Warszawa

Recenzja książki:

O tym, jak na Szepczący Las padł czar

O tym, jak na Szepczący Las padł czar

Marcin Mortka
Marta Kurczewska (Ilustr.)
od 4 do 6 lat
PATRONAT

Książka prawie interaktywna

Tappi to sympatyczny, uśmiechnięty Wiking z frotką na końcu brody. Sama książka jest prawie interaktywna – to czytelnik sam decyduje, co pocznie główny bohater i jaka przygoda go spotka. A dzieje się tak nie raz, ale wiele razy, prawie w każdym rozdziale.
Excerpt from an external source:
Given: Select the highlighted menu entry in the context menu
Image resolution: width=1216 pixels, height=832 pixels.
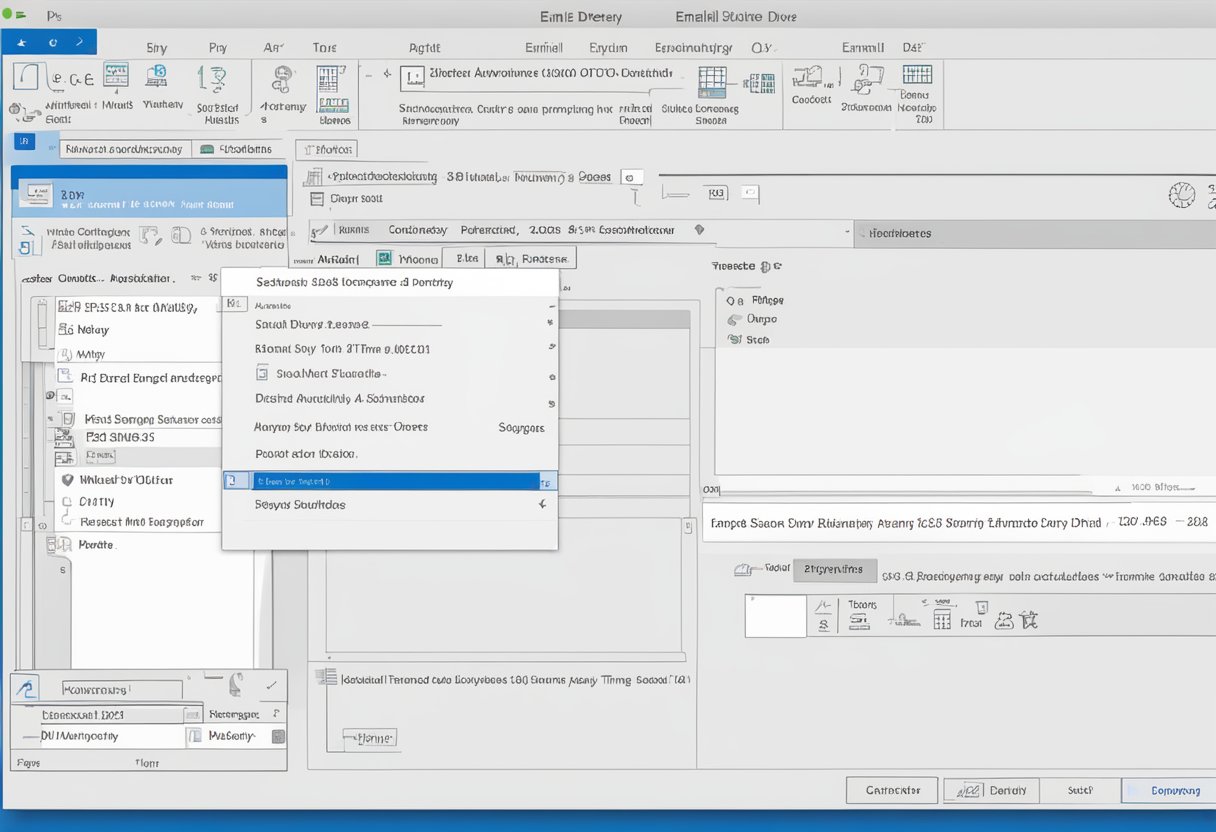Looking at the screenshot, I should 390,481.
Na szepczący las pada czar. Tappi wraz z dzielnym psem ogrodnika muszą odnaleźć źródło czaru i sprawić, aby wszystko co złe zostało cofnięte. Po drodze przydarzają się im dziwne spotkania: z nieśpiewającymi ptakami, trzema złymi Trollami, trzygłowym smokiem, dwiema wiedźmami i wiele innych. Ostatecznie Tappi i jego pomocnik odnoszą zwycięstwo.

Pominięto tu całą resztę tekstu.